What you should do
What lines in the records below mention "Sign"? List them all.

[Data extracted from a collection]
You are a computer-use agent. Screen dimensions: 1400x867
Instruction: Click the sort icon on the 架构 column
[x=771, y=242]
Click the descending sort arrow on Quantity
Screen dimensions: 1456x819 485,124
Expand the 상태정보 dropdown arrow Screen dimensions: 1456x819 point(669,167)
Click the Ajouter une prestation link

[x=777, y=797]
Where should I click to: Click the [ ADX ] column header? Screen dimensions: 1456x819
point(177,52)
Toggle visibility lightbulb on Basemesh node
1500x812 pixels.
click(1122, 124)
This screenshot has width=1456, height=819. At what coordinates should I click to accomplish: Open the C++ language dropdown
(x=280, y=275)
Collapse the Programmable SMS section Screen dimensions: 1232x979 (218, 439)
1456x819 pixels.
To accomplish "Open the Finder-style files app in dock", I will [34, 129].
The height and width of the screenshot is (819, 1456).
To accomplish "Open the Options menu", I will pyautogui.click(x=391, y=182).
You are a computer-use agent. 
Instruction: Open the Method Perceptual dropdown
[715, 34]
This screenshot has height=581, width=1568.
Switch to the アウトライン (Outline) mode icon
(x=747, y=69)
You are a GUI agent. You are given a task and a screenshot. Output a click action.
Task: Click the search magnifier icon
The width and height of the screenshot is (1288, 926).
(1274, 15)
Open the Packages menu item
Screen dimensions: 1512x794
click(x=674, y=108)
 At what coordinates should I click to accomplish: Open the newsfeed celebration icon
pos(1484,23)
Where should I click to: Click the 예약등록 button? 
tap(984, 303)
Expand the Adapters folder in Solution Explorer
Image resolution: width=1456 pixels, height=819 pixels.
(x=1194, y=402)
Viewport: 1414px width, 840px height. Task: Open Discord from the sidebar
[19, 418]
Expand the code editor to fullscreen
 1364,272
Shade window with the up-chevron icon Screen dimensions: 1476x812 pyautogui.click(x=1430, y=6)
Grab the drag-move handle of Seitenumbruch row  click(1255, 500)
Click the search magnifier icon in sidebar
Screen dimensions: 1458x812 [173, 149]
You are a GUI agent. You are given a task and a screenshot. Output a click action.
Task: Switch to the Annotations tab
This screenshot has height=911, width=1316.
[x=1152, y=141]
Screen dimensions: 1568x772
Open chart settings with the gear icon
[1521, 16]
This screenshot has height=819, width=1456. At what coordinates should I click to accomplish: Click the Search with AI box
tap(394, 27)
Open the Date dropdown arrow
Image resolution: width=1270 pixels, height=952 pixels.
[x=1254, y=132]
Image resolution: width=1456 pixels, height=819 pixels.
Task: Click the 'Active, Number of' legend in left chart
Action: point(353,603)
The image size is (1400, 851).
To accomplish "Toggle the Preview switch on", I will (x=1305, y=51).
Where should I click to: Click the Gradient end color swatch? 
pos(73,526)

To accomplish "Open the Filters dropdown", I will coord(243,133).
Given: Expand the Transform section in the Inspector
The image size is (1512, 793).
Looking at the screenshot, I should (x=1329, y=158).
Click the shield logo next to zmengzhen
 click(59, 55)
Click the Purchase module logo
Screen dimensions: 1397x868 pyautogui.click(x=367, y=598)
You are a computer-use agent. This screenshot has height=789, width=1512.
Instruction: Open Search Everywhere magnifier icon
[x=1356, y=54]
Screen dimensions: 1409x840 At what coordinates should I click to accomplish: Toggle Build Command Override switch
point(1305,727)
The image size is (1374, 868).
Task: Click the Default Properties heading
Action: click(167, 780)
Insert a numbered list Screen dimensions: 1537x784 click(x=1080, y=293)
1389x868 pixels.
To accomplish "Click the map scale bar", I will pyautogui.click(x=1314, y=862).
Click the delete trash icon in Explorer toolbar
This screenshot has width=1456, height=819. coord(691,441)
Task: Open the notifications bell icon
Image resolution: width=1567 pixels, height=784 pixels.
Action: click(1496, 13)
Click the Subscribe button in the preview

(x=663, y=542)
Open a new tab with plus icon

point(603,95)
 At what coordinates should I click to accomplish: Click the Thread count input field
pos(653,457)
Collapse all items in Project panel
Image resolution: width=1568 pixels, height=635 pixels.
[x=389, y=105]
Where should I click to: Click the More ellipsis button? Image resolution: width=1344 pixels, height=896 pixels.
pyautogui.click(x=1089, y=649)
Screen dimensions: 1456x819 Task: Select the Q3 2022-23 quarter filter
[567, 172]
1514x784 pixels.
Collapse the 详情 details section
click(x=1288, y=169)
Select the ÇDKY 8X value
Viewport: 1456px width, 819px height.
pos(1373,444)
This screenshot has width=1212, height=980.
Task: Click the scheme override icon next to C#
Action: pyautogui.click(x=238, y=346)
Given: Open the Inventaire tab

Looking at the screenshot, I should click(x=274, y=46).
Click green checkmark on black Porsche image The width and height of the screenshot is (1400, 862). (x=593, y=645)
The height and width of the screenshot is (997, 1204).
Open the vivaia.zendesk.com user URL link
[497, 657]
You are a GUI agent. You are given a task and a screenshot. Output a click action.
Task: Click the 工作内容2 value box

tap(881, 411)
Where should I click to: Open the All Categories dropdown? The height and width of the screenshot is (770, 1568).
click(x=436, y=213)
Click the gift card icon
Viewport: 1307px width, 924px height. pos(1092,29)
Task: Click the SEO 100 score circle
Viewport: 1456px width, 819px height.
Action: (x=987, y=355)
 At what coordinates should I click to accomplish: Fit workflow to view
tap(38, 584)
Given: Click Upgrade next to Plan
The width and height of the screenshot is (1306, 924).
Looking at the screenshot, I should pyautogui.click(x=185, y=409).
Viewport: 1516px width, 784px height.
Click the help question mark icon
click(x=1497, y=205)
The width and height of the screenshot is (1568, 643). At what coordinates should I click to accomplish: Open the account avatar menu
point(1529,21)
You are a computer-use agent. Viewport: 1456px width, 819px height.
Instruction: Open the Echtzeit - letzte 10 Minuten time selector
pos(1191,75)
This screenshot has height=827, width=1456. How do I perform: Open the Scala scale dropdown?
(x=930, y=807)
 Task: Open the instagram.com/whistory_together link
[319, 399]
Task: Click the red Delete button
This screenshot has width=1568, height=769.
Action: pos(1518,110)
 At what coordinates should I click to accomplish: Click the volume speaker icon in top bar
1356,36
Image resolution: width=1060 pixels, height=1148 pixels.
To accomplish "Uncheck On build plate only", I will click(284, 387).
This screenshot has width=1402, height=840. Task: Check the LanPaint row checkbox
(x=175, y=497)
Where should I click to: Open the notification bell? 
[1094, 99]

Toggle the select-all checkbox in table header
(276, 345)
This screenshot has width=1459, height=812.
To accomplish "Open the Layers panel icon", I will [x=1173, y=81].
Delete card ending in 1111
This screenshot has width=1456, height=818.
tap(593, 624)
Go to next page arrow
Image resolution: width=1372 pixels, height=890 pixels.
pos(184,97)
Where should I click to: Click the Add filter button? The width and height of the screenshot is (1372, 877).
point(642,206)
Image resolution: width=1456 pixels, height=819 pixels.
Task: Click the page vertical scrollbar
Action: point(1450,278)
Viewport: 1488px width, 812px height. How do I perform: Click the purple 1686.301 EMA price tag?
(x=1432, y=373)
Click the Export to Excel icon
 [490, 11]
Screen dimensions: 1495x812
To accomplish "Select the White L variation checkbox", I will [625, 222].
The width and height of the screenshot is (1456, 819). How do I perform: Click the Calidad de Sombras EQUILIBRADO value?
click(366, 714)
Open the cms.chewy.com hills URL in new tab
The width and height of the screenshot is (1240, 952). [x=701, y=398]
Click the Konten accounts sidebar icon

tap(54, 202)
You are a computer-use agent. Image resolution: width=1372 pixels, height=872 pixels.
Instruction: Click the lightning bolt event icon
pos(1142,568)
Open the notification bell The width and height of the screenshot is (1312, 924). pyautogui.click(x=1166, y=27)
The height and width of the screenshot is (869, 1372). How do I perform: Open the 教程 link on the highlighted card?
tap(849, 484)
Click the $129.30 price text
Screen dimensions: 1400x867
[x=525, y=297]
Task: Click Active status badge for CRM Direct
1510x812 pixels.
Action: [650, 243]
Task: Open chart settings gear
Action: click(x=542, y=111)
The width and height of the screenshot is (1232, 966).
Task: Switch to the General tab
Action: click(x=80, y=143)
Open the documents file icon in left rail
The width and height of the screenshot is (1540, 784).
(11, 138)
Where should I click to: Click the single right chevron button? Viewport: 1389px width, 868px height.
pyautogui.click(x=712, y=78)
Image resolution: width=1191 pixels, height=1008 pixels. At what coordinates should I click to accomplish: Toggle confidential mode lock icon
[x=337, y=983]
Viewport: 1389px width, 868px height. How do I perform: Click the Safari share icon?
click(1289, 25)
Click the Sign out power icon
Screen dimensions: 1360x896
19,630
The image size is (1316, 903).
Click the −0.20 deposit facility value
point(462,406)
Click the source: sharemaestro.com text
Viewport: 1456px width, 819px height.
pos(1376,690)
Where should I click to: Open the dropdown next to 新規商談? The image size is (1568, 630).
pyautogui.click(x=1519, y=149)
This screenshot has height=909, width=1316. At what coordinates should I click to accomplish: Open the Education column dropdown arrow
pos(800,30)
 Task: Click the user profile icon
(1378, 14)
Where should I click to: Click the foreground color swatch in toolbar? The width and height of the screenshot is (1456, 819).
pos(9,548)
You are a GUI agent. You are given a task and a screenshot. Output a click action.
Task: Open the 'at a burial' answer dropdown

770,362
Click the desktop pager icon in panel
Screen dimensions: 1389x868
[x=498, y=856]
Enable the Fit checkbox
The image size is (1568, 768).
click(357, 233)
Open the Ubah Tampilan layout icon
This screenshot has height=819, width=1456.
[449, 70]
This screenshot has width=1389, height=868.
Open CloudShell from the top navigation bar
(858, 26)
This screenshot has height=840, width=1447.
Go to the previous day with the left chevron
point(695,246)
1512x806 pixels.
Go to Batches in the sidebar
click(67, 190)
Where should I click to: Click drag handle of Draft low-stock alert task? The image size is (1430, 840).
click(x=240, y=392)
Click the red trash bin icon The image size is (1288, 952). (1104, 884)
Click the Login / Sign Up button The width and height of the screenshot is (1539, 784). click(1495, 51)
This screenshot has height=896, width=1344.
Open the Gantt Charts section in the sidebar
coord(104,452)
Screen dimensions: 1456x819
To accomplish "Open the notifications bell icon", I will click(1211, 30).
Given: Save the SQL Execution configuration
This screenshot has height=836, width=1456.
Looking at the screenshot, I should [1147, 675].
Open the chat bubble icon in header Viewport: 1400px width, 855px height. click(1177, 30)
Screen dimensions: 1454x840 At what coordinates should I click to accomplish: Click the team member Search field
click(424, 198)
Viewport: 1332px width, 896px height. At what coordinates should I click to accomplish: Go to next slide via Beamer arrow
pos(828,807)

Solution for this task
Click the Sign out power icon
Click the Login / Sign Up button The width and height of the screenshot is (1539, 784). click(1495, 51)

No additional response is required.